Восемнадцатый век – то же шутовство. Саксонский курфюрст Август Сильный ввел два неглупых установления – во-первых, канцлером назначил опять-таки инородца, хитрющего и умного саксонца Брюля, во-вторых, всю сознательную жизнь проходил в шестерках у Петра I, благодаря чему провел на троне, с небольшими перерывами, тридцать шесть лет и мог без помех претворять в жизнь заветную мечту. Была у него такая мечта – переспать со всеми красотками королевства. Нереальная, конечно, но Август усердно к ней стремился, не покладая… гм, рук. И стал безусловным чемпионом среди коронованных особ Европы по количеству внебрачных детей – историки их насчитали не менее трехсот.
А перерывы в восседании Августа на троне проистекали оттого, что буйное панство то и дело провозглашало своего короля, Станислава Лещинского. И два монарха весело гонялись друг за другом по прекрасной Польше во главе вооруженных ватаг, выметавших подчистую всю домашнюю живность в округе и задиравших подолы девкам. Петр I со Стасиком Лещинским так и не справился, но суровая Анна Иоанновна приказала своим генералам выгнать лишнего короля из Польши к чертовой матери, что они и выполнили без особых сантиментов.
Потом на троне восседали опять-таки совершенно бесцветные личности.
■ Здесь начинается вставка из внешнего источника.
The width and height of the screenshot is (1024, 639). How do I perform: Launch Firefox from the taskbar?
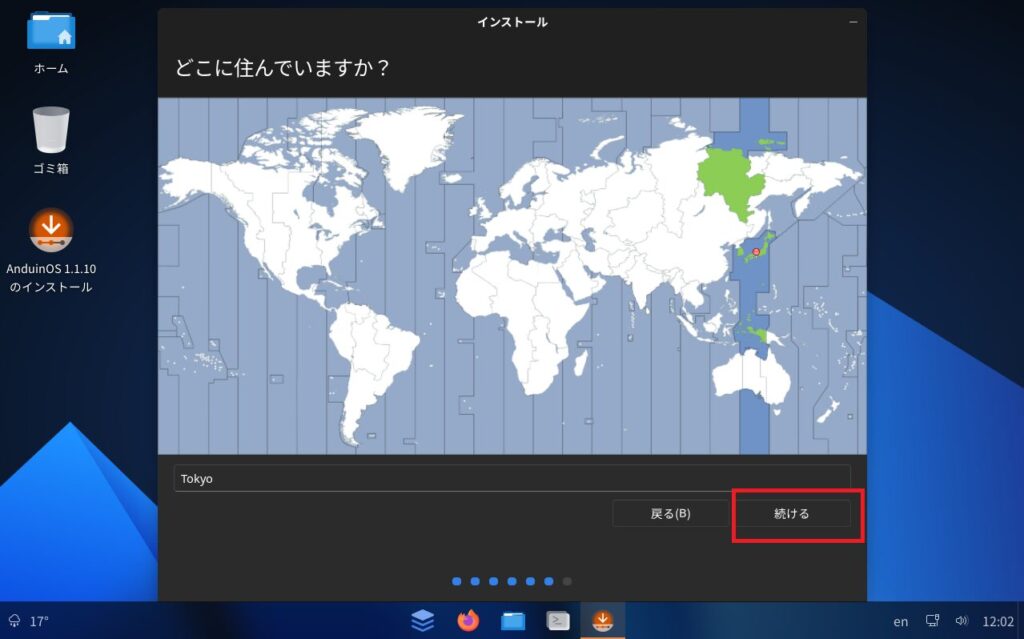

Еще позже на престоле объявился чистокровный поляк Станислав Понятовский, окончательно разваливший все, что не успели до него. Тут только до шляхты дошло, что страну, собственно, полагается спасать. Группа заговорщиков перехватила королевскую карету, его величеству набили морду (в прямом смысле), объявили низложенным и устроили превеликое шумство: ввели конституцию, затараторили о свободах для прочих сословий…
Увы, к тому времени Россия, Пруссия и Австрия, успевшие провести два раздела Польши (после чего от нее осталось сущее непотребство), решили, что такой географический курьез, как независимая Польша, следует отменить вообще. И отменили. Какое-то время бушевало национально-освободительное восстание – возглавлявшееся, как легко догадаться, не поляком, а литвином Тадеушем Костюшко. Отбушевало. Понятие «Польша» на сто двадцать лет исчезло с географических карт.